[(Bel Biv) Jimbaux has finally realized that that girl is poison.]
Are You Ready?
Sensing that my freedom to do things like chase the Chip Local was soon coming to an end, I decided on Monday afternoon to not only photograph it like I’ve been doing in the last few weeks, but also to chase it to places where it does its work and photograph it there, something that I had not done in a long time. I’m really glad that I did this! However, this expedition was not without its share of some variety of peril as we shall learn in due time. You’ll soon learn how Jimbaux channeled his inner knucklehead.
She’ll Make You Think You’re Dreaming
This is the first of a three-part series on my efforts on this Monday 8 August 2011. Remember that caption information for pictures can be found in the filename of each picture, which can be seen by holding your mouse over the picture.
The #1 is First
Appropriately, we start the afternoon with the #1 as Jimbaux was chowing down his chicken wings from Wilson’s (which was featured in the last post featuring Chacahoula), and, yes, we’re doing the same old shot at Chacahoula, but, don’t worry, things will get better today; I promise!

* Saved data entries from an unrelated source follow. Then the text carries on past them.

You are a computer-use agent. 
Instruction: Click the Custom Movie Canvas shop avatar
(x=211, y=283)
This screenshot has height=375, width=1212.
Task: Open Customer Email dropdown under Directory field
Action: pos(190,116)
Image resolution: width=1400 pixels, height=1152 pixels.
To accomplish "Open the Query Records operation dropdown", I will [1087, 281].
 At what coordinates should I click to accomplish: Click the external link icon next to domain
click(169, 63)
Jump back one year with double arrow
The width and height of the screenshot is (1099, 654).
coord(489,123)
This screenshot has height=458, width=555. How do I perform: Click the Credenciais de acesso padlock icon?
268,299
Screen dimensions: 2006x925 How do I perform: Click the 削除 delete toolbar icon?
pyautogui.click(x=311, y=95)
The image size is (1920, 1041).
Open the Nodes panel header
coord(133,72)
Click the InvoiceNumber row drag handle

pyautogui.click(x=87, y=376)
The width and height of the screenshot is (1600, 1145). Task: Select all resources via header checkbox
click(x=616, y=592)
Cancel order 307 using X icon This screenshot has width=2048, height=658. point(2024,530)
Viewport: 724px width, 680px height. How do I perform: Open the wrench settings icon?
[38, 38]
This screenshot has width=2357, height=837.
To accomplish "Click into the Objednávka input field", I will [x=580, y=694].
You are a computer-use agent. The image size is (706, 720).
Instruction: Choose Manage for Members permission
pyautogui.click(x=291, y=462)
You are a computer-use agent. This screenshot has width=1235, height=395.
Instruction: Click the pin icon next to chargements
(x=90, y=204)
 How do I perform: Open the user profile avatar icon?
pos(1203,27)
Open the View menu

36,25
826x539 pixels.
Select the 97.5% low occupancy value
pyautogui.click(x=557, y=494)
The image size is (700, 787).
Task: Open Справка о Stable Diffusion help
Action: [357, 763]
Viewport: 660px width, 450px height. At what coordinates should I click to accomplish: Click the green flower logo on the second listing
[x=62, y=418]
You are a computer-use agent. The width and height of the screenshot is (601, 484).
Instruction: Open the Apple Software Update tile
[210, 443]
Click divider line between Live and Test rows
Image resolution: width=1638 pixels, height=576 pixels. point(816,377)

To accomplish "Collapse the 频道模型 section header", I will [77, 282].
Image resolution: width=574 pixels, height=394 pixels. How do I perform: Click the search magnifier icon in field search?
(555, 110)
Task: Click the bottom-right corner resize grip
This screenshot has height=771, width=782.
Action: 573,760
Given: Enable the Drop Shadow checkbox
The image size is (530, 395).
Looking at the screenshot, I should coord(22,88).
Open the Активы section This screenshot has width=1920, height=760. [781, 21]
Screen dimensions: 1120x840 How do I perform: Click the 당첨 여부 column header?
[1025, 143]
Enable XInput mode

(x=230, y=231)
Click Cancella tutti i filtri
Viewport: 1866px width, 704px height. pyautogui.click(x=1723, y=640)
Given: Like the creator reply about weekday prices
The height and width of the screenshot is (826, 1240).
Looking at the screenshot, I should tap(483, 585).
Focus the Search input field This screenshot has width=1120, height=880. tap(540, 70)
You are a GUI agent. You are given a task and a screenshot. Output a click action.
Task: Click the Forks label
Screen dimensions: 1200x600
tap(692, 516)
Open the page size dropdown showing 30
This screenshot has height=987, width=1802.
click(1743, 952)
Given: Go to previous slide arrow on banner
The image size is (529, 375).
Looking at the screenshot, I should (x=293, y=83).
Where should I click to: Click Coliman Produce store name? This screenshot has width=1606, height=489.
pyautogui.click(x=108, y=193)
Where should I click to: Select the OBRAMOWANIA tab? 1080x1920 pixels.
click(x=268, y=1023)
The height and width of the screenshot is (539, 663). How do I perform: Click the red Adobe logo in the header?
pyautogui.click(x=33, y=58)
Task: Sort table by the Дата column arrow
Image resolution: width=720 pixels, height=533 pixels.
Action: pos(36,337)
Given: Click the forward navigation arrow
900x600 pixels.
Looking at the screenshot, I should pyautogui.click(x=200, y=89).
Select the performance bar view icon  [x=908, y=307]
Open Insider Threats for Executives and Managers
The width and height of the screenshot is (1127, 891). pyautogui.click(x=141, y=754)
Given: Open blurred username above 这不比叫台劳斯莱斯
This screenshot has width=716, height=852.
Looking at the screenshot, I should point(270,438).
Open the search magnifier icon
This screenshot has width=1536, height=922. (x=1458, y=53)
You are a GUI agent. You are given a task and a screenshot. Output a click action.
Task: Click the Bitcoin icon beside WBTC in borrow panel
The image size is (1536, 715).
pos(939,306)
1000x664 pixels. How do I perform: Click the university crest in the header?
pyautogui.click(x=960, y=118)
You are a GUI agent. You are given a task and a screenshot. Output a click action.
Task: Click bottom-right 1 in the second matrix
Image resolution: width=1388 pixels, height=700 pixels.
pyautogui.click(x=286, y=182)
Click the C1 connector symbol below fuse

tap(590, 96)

Yes, although each shot of the #1 here is unique because each one is a little bit different, it’s still getting old. Fortunately, it’s the last time you’ll see this train at this location for awhile; unfortunately, that’s because it’s the last time you’ll see a new shot of this train at all on this site, though that too is not a really bad thing for a variety of reasons.
Chip Time!
Just like often happens, Chip was following closely on the #1’s heels. While I’ve shot westbound trains at Horseshoe Road many times from both sides of the track, I don’t recall ever doing the shot from the south side from the top of my truck until this:
How’s that? Considering the lighting and the length of the train, I think the top of the truck is a better vantage than the usual head-ground-level shot I normally do there. I’m not sure if it counts as a ‘new’ shot; I guess not.
You can see that Chip has seven cars today. The last four are gondolas loaded with pipe bound for Patterson Pipe in Morgan City. I’m not really sure about the other three cars. Here he is a few minutes later at Chacahoula:
Not too bad, eh?
Next, we’re in Donner at Deadwood Road. This is even more of an almost-new shot than the one of Chip at Schriever, as not only was this the first time I’d done this shot from the top of the truck, but I’ve only done this shot at all (while standing on the ground) once or twice before.
You can see why I not only like shooting the Chip Local at these locations, but also why I don’t like shooting larger road trains at these locations, as only in certain locations like Bayou Sale can you really get plenty of the mile-plus length of a regular road train in the shot.
Okay!
Should Not Say “Should”
Chip was going to Morgan City and was going to run around his train there (to put the locomotive on the eastern end of the train) to serve Patterson Pipe, which is about a mile east of the runaround track. What I should have done was shot him from the Wyandotte Bridge, where I had yet to take a picture since going digital more than six years before. However, in life, we don’t always do the things we should have done. Although I think I ‘should’ – a word I’m slowly learning to purge from my vernacular – have shot him at Wyandotte, this is what I did instead.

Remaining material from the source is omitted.